# Exercise directions
Somewhere below are a line with "الإمارات أمام مجلس" and a later line with "Trang chủ (52, 250)". Output exactly those lines and all lines between them.

# Given records
+ + +

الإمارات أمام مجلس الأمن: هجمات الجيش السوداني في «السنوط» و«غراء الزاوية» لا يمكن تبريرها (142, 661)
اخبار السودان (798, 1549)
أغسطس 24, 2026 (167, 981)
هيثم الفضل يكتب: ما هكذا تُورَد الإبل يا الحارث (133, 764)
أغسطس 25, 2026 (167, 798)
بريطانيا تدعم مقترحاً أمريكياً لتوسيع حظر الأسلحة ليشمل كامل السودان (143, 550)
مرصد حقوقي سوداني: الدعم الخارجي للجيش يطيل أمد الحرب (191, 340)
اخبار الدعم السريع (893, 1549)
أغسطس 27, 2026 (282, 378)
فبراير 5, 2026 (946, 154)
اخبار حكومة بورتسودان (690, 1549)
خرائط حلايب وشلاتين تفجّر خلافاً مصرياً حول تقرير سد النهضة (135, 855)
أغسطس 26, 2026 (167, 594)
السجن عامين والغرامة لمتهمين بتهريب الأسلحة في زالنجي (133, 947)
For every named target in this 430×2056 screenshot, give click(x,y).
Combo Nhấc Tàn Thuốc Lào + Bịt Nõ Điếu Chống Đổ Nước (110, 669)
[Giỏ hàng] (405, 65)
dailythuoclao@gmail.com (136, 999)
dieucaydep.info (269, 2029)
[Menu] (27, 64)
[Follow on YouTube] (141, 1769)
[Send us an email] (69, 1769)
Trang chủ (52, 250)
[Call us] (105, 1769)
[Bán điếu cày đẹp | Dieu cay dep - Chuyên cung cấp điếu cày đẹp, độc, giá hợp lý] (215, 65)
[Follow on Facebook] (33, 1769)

+ + +

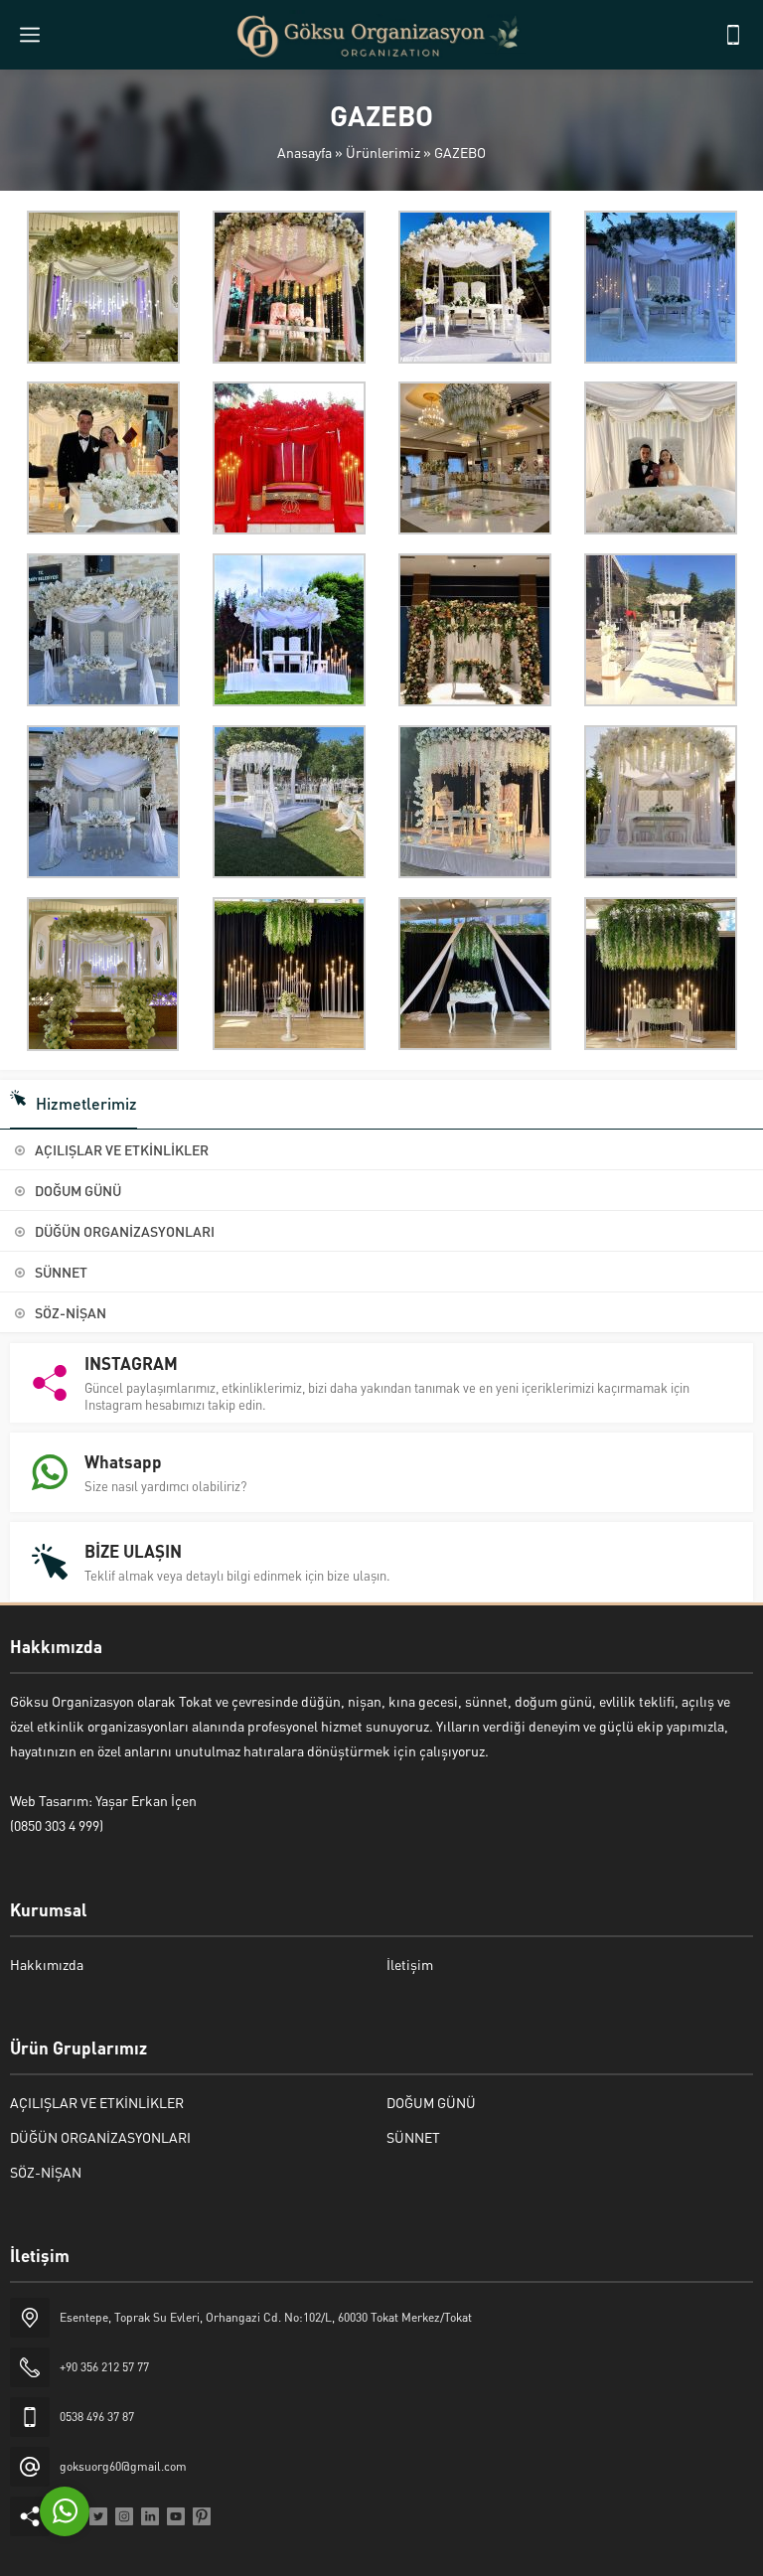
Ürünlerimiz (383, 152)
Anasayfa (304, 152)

+ + +

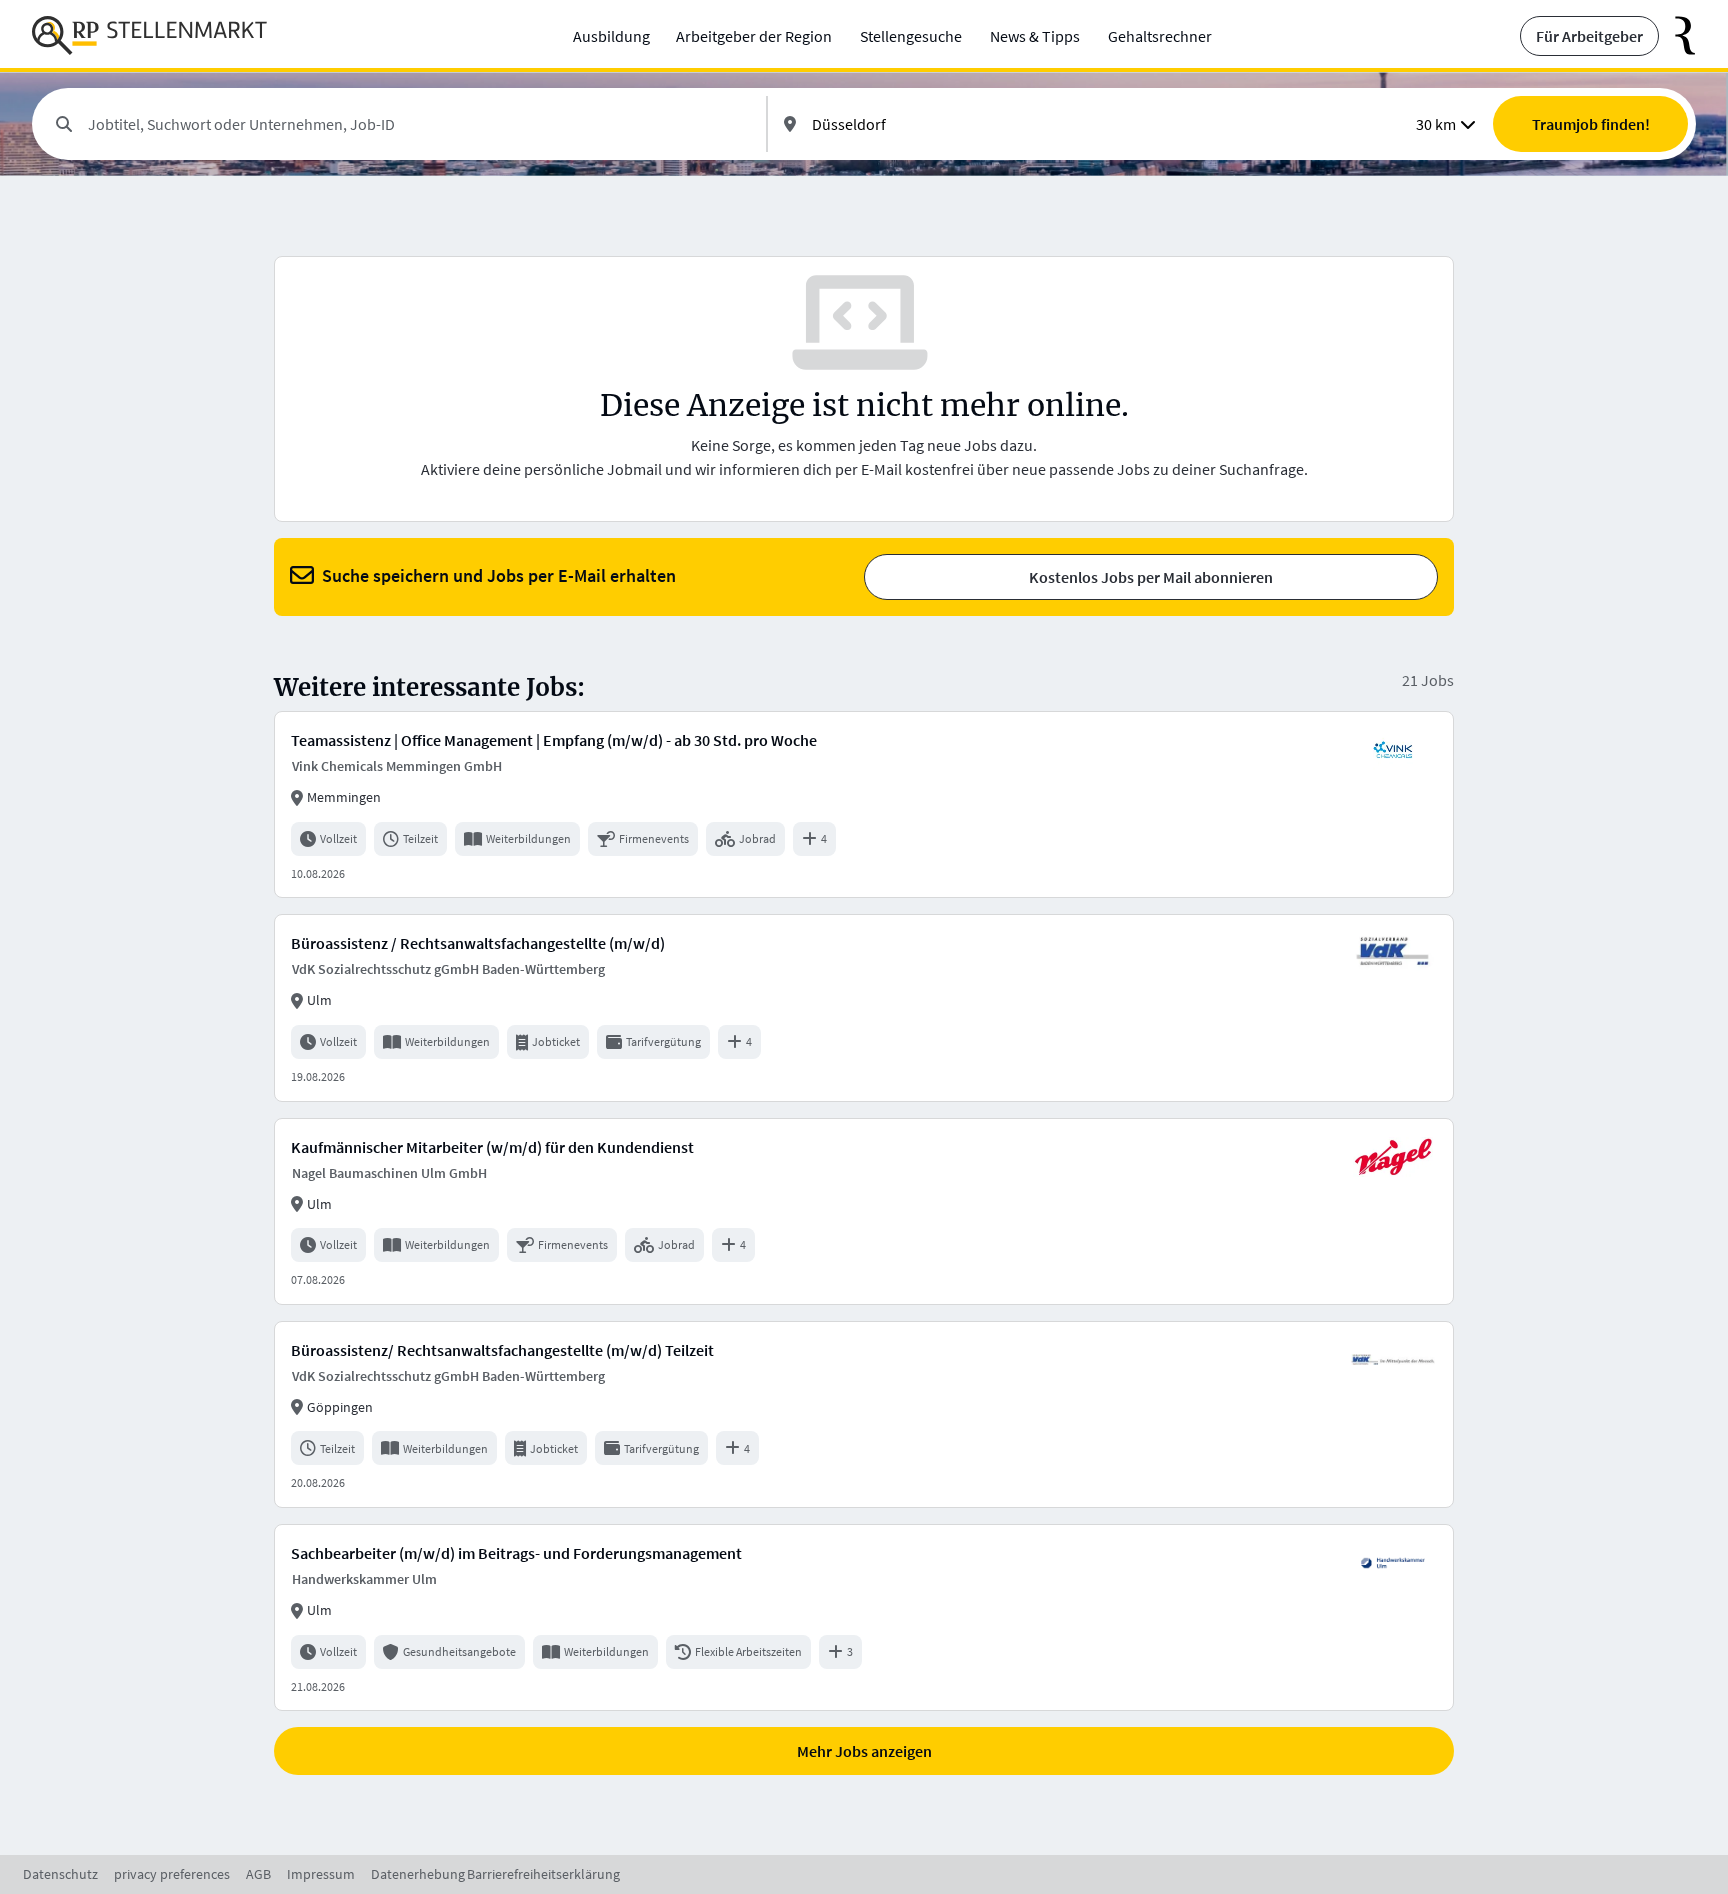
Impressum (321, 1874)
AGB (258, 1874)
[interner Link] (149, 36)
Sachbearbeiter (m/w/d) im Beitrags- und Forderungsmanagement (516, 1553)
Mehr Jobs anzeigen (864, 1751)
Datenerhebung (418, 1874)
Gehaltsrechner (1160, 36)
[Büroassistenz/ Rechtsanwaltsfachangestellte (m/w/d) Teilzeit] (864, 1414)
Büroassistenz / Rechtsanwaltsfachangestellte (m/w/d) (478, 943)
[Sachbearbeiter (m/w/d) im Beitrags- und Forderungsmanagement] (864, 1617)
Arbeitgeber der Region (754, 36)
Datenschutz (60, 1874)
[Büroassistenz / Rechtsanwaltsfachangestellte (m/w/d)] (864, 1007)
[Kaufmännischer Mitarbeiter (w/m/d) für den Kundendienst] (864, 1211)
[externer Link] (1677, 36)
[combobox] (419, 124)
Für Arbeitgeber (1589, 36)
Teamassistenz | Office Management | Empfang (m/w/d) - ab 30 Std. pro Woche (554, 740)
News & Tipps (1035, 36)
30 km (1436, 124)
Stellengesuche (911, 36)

+ + +

# Exercise answer
الإمارات أمام مجلس الأمن: هجمات الجيش السوداني في «السنوط» و«غراء الزاوية» لا يمكن تبريرها (142, 661)
اخبار السودان (798, 1549)
أغسطس 24, 2026 (167, 981)
هيثم الفضل يكتب: ما هكذا تُورَد الإبل يا الحارث (133, 764)
أغسطس 25, 2026 (167, 798)
بريطانيا تدعم مقترحاً أمريكياً لتوسيع حظر الأسلحة ليشمل كامل السودان (143, 550)
مرصد حقوقي سوداني: الدعم الخارجي للجيش يطيل أمد الحرب (191, 340)
اخبار الدعم السريع (893, 1549)
أغسطس 27, 2026 (282, 378)
فبراير 5, 2026 (946, 154)
اخبار حكومة بورتسودان (690, 1549)
خرائط حلايب وشلاتين تفجّر خلافاً مصرياً حول تقرير سد النهضة (135, 855)
أغسطس 26, 2026 (167, 594)
السجن عامين والغرامة لمتهمين بتهريب الأسلحة في زالنجي (133, 947)
For every named target in this 430×2056 screenshot, give click(x,y).
Combo Nhấc Tàn Thuốc Lào + Bịt Nõ Điếu Chống Đổ Nước (110, 669)
[Giỏ hàng] (405, 65)
dailythuoclao@gmail.com (136, 999)
dieucaydep.info (269, 2029)
[Menu] (27, 64)
[Follow on YouTube] (141, 1769)
[Send us an email] (69, 1769)
Trang chủ (52, 250)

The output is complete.